Task requirements: Please translate into French this sentence from the text below on Disraeli, Gladstone and Campbell-Bannerman: "Gladstone came back to power in 1880 to commence not the least striking or important chapter of his marvellous career."

Text extract:
(begin)
His last tragedy brought him the relief of death. Riding, according to his wont, at top-speed on a motor-bicycle, he came into collision with a motor-car driven by an old friend and sometime comrade. When the lights were turned on the prostrate body it was found that Henry Colvile's troubles in this world

were over.

XXVIII.
'C.-B.'

AT three historic epochs falling within my personal observation politicians at head-quarters, voicing opinion prevalent at the moment in London society, have grievously erred. The first dates back to 1873, when it was generally agreed that, by declining the Premiership pressed upon his acceptance after the resignation of Gladstone, Disraeli lost his final opportunity. The second was when Gladstone's departure for Midlothian in the

spring of 1880 was regarded as a forlorn hope as far as it concerned his chances of his again becoming Premier. The third was when the claims of Sir Henry Campbell-Bannerman to succession to the Liberal Premiership were, in the closing years of his leadership of the Opposition, thought scarcely worth discussing.

As history records, Disraeli in 1874 triumphed over the deeply rooted prejudices of the Tory Party, disarmed the long-cherished distrust of his sovereign, and became the most powerful Premier since the days of Pitt. Gladstone came back to power in 1880 to commence not the least striking or important chapter of his marvellous career. Within a few months of his accession to the highest office open to a Commoner, Sir Henry Campbell-Bannerman became the most popular Leader of the House since Palmerston sat on the Treasury Bench, his too-early death being mourned with unfeigned sorrow in both political camps.
(end)
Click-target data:
(begin)
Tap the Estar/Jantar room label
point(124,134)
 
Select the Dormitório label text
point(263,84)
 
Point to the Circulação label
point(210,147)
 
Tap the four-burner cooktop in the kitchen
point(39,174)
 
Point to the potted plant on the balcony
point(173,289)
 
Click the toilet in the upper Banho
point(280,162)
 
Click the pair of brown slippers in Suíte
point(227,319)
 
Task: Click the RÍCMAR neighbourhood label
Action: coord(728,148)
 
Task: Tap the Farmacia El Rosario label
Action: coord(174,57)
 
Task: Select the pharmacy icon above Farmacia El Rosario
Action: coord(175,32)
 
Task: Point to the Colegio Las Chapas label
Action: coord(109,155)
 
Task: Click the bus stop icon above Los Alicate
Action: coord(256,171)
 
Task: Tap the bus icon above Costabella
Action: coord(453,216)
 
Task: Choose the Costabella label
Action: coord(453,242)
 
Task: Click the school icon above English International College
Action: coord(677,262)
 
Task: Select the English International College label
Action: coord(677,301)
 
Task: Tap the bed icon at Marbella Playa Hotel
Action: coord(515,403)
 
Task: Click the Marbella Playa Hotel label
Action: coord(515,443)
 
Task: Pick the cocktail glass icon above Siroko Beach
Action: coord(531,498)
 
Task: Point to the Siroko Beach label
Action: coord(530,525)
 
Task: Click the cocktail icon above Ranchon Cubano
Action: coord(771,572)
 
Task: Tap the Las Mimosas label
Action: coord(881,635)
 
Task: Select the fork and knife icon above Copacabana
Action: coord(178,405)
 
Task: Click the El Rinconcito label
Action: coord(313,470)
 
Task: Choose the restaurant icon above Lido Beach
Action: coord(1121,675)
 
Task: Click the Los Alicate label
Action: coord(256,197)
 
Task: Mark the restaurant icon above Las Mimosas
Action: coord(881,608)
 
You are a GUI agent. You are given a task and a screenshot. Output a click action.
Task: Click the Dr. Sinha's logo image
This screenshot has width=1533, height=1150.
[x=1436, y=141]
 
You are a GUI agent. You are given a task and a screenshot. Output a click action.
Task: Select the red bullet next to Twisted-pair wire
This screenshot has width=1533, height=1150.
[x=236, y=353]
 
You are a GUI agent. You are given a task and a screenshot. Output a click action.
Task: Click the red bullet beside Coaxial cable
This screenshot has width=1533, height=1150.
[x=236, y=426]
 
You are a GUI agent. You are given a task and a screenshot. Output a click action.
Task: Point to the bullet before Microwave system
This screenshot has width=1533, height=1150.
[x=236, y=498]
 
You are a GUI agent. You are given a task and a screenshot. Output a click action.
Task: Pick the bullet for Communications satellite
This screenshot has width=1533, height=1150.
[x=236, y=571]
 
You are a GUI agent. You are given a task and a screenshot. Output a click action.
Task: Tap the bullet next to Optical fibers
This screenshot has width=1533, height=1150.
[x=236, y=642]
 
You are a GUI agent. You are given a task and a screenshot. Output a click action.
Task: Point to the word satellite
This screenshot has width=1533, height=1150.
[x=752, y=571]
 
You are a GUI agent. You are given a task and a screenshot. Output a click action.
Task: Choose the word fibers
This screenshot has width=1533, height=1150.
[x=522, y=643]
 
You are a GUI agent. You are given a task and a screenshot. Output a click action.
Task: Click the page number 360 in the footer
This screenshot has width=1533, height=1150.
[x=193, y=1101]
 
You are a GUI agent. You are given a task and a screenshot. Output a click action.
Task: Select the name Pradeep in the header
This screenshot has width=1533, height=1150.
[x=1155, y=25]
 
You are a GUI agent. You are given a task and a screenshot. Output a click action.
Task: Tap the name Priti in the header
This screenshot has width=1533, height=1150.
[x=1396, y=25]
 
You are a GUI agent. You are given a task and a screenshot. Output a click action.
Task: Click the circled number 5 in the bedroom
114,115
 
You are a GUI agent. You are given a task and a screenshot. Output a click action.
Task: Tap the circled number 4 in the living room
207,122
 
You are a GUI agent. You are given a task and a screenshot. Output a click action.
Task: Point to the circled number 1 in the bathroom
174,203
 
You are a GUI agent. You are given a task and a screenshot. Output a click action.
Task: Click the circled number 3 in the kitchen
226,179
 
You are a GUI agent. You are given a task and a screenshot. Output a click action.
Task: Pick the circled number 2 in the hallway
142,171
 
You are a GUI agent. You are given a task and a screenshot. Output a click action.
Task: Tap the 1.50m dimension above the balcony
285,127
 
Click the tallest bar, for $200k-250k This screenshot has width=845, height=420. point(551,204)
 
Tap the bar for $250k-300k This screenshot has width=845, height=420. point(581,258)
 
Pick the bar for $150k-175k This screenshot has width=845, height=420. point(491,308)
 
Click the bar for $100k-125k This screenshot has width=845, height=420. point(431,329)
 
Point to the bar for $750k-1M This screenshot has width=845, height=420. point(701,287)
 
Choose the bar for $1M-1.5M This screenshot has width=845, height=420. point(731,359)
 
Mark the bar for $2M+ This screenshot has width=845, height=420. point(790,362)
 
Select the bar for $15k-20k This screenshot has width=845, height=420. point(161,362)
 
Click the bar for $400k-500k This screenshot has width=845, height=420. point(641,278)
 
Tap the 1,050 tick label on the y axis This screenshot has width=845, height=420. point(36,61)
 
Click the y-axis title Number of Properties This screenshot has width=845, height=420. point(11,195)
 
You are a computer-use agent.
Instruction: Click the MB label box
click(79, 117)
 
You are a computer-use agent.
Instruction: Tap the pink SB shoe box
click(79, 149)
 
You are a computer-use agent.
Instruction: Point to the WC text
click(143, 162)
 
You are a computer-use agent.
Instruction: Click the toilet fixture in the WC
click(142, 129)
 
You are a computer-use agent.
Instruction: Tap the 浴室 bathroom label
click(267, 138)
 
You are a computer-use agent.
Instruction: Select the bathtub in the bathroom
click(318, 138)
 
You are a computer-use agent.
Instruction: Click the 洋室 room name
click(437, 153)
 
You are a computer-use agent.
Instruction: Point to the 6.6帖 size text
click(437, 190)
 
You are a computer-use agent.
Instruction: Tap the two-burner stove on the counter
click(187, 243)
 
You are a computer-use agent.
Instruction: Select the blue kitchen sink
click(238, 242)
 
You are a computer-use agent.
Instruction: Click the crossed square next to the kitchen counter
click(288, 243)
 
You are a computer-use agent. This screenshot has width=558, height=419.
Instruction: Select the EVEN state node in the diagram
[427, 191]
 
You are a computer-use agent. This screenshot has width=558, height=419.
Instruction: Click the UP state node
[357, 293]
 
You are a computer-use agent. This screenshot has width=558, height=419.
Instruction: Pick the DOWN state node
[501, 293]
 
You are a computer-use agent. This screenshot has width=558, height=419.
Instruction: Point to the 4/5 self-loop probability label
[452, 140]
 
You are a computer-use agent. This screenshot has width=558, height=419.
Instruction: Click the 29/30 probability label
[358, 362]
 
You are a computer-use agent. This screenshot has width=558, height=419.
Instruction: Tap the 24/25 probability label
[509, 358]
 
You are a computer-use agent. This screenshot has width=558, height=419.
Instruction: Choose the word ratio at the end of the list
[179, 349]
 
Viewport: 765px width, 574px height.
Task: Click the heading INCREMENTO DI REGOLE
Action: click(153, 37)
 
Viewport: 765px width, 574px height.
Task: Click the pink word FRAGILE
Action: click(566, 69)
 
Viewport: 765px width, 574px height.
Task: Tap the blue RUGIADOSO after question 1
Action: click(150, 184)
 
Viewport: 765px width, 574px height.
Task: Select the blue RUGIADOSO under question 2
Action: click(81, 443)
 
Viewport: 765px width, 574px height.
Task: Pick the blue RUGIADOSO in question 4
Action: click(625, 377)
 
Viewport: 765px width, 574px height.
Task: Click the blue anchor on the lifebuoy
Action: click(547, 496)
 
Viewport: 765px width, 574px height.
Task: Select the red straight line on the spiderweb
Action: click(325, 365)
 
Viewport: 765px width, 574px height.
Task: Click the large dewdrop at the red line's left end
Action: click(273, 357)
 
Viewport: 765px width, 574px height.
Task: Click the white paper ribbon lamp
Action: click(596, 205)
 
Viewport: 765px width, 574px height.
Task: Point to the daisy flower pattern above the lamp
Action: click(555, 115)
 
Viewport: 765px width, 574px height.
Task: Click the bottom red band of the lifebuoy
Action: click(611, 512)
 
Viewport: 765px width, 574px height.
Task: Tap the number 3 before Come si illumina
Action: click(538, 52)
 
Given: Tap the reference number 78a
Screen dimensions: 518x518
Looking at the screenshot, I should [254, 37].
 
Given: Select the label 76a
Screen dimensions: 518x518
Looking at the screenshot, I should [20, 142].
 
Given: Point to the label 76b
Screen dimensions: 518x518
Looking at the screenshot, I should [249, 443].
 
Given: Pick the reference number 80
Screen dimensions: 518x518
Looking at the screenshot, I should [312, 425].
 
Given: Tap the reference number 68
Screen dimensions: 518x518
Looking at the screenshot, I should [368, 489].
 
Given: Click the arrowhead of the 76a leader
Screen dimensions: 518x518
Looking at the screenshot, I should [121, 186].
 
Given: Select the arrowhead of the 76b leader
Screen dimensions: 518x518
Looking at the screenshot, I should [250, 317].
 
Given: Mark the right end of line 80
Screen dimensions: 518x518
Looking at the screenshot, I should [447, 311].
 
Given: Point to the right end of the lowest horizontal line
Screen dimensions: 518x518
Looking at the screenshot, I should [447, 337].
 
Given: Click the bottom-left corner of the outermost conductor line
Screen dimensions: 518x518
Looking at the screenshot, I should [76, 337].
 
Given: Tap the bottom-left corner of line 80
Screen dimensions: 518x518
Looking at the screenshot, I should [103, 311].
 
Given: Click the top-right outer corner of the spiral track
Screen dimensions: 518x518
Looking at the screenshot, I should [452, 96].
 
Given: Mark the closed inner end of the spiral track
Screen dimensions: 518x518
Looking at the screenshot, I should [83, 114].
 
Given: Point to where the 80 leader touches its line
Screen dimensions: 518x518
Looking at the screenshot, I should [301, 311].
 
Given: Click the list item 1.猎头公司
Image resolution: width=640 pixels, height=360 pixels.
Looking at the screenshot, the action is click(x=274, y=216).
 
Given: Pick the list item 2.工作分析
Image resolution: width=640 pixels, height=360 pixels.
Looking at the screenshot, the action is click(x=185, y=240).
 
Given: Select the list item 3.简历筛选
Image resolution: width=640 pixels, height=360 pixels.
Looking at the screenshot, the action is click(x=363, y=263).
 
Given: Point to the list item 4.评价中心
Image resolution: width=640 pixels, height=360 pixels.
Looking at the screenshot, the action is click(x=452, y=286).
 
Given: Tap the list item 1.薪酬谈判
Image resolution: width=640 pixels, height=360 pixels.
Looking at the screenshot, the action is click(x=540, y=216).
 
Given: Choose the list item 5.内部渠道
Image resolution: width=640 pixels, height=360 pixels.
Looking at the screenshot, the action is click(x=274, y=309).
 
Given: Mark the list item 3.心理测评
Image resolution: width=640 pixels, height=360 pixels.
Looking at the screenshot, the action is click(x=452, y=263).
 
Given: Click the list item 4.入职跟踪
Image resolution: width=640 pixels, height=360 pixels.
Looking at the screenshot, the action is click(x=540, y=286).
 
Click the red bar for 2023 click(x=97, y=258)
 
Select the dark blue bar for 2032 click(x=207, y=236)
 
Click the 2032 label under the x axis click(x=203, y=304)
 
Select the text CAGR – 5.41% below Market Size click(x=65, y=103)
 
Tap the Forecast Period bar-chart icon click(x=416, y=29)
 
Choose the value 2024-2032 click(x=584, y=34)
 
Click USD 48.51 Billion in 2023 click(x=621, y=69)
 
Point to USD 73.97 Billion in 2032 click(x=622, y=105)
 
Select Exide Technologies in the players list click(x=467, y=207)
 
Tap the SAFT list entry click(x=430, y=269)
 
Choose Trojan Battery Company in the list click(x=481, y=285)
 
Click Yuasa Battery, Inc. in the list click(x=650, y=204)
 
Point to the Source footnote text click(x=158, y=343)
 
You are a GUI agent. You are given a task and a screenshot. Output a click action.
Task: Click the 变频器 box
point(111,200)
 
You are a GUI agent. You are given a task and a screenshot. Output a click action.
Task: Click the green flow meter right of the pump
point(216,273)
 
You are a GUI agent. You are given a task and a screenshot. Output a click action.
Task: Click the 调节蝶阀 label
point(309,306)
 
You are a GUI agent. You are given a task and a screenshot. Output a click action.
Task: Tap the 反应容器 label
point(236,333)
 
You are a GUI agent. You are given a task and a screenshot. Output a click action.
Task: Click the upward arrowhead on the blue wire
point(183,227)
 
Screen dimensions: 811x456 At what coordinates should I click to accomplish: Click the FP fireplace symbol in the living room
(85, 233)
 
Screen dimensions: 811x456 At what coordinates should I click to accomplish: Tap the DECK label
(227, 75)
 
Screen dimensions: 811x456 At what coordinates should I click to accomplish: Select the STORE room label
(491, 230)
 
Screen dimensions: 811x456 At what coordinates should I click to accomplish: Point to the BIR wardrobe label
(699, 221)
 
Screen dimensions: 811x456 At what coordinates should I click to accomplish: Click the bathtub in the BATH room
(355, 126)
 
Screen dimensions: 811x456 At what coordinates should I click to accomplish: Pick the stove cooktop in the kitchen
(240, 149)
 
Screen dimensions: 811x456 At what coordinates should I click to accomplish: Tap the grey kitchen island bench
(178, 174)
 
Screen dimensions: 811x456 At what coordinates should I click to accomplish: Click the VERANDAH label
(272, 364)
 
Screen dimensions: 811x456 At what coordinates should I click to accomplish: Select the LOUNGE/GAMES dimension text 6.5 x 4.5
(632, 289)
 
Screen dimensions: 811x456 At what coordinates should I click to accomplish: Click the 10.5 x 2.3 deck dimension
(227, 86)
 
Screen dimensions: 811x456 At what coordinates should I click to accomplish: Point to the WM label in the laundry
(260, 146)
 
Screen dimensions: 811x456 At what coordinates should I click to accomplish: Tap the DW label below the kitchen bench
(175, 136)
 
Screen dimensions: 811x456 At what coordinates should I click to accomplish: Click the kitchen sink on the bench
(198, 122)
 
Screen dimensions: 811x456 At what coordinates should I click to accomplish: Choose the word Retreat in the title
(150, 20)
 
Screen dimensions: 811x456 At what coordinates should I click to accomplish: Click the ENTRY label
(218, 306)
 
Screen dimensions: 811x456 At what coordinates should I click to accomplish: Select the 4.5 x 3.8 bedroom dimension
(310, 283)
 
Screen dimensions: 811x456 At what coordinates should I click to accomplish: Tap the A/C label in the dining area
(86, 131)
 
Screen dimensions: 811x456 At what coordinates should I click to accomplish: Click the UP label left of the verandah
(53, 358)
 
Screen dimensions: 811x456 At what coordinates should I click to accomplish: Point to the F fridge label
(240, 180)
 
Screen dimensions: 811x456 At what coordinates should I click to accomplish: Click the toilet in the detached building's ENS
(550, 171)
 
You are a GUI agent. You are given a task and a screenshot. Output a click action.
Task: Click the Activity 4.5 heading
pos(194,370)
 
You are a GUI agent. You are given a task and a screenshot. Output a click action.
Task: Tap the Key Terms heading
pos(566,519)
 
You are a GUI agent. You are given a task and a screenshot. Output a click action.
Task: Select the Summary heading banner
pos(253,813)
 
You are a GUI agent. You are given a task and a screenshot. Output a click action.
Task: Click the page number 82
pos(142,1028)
(end)
Complete output: Gladstone revint au pouvoir en 1880 pour entamer un chapitre qui ne fut ni le moins frappant ni le moins important de sa merveilleuse carrière.